- Written instruction:
Revise the records below, changing every "Instruction" to "Command" and leaving everything else as it is.

- Entries:
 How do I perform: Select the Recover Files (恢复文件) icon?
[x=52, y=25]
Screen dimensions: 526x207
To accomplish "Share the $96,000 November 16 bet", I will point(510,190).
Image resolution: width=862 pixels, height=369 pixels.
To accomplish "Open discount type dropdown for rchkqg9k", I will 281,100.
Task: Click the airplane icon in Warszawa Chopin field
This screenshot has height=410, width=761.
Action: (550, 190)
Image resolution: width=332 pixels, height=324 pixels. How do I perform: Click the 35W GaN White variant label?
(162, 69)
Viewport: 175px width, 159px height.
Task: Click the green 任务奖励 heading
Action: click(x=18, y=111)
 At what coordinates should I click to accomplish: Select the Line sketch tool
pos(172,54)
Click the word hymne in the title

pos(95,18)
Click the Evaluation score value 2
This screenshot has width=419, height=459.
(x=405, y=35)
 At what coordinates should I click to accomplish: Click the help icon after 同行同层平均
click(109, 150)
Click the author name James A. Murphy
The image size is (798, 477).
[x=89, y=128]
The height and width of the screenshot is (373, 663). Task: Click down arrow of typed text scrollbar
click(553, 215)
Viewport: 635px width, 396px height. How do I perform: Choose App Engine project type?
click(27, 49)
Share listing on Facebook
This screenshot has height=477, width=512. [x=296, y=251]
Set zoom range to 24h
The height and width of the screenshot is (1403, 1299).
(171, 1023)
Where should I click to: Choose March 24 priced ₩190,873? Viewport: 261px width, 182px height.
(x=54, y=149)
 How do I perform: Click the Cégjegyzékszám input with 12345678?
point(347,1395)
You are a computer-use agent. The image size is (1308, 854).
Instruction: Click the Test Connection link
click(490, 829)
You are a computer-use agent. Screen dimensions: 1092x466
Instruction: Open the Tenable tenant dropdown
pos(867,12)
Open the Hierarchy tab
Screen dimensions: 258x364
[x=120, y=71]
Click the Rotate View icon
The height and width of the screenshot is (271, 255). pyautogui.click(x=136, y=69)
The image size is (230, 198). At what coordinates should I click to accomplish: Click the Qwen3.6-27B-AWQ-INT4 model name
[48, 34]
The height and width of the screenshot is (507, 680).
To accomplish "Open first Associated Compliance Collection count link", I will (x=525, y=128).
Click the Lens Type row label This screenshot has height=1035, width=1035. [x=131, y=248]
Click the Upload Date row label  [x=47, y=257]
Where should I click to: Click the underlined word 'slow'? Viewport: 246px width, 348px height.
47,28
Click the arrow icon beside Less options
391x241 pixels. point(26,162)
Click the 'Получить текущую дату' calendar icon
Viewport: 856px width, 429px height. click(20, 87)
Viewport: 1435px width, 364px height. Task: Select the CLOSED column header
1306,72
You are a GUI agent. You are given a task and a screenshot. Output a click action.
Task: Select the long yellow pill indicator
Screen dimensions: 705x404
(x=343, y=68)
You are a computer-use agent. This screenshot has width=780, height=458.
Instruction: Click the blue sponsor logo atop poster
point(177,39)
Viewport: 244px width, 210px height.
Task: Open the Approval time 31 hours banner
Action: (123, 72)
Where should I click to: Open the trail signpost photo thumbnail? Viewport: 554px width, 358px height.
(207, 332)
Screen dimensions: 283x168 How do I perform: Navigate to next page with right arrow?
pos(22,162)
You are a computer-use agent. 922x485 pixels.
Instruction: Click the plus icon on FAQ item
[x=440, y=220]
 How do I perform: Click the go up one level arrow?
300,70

- Answer:
 How do I perform: Select the Recover Files (恢复文件) icon?
[x=52, y=25]
Screen dimensions: 526x207
To accomplish "Share the $96,000 November 16 bet", I will point(510,190).
Image resolution: width=862 pixels, height=369 pixels.
To accomplish "Open discount type dropdown for rchkqg9k", I will 281,100.
Task: Click the airplane icon in Warszawa Chopin field
This screenshot has height=410, width=761.
Action: (550, 190)
Image resolution: width=332 pixels, height=324 pixels. How do I perform: Click the 35W GaN White variant label?
(162, 69)
Viewport: 175px width, 159px height.
Task: Click the green 任务奖励 heading
Action: click(x=18, y=111)
 At what coordinates should I click to accomplish: Select the Line sketch tool
pos(172,54)
Click the word hymne in the title

pos(95,18)
Click the Evaluation score value 2
This screenshot has width=419, height=459.
(x=405, y=35)
 At what coordinates should I click to accomplish: Click the help icon after 同行同层平均
click(109, 150)
Click the author name James A. Murphy
The image size is (798, 477).
[x=89, y=128]
The height and width of the screenshot is (373, 663). Task: Click down arrow of typed text scrollbar
click(553, 215)
Viewport: 635px width, 396px height. How do I perform: Choose App Engine project type?
click(27, 49)
Share listing on Facebook
This screenshot has height=477, width=512. [x=296, y=251]
Set zoom range to 24h
The height and width of the screenshot is (1403, 1299).
(171, 1023)
Where should I click to: Choose March 24 priced ₩190,873? Viewport: 261px width, 182px height.
(x=54, y=149)
 How do I perform: Click the Cégjegyzékszám input with 12345678?
point(347,1395)
You are a computer-use agent. The image size is (1308, 854).
Command: Click the Test Connection link
click(490, 829)
You are a computer-use agent. Screen dimensions: 1092x466
Command: Open the Tenable tenant dropdown
pos(867,12)
Open the Hierarchy tab
Screen dimensions: 258x364
[x=120, y=71]
Click the Rotate View icon
The height and width of the screenshot is (271, 255). pyautogui.click(x=136, y=69)
The image size is (230, 198). At what coordinates should I click to accomplish: Click the Qwen3.6-27B-AWQ-INT4 model name
[48, 34]
The height and width of the screenshot is (507, 680).
To accomplish "Open first Associated Compliance Collection count link", I will (x=525, y=128).
Click the Lens Type row label This screenshot has height=1035, width=1035. [x=131, y=248]
Click the Upload Date row label  [x=47, y=257]
Where should I click to: Click the underlined word 'slow'? Viewport: 246px width, 348px height.
47,28
Click the arrow icon beside Less options
391x241 pixels. point(26,162)
Click the 'Получить текущую дату' calendar icon
Viewport: 856px width, 429px height. click(20, 87)
Viewport: 1435px width, 364px height. Task: Select the CLOSED column header
1306,72
You are a GUI agent. You are given a task and a screenshot. Output a click action.
Task: Select the long yellow pill indicator
Screen dimensions: 705x404
(x=343, y=68)
You are a computer-use agent. This screenshot has width=780, height=458.
Command: Click the blue sponsor logo atop poster
point(177,39)
Viewport: 244px width, 210px height.
Task: Open the Approval time 31 hours banner
Action: (123, 72)
Where should I click to: Open the trail signpost photo thumbnail? Viewport: 554px width, 358px height.
(207, 332)
Screen dimensions: 283x168 How do I perform: Navigate to next page with right arrow?
pos(22,162)
You are a computer-use agent. 922x485 pixels.
Command: Click the plus icon on FAQ item
[x=440, y=220]
 How do I perform: Click the go up one level arrow?
300,70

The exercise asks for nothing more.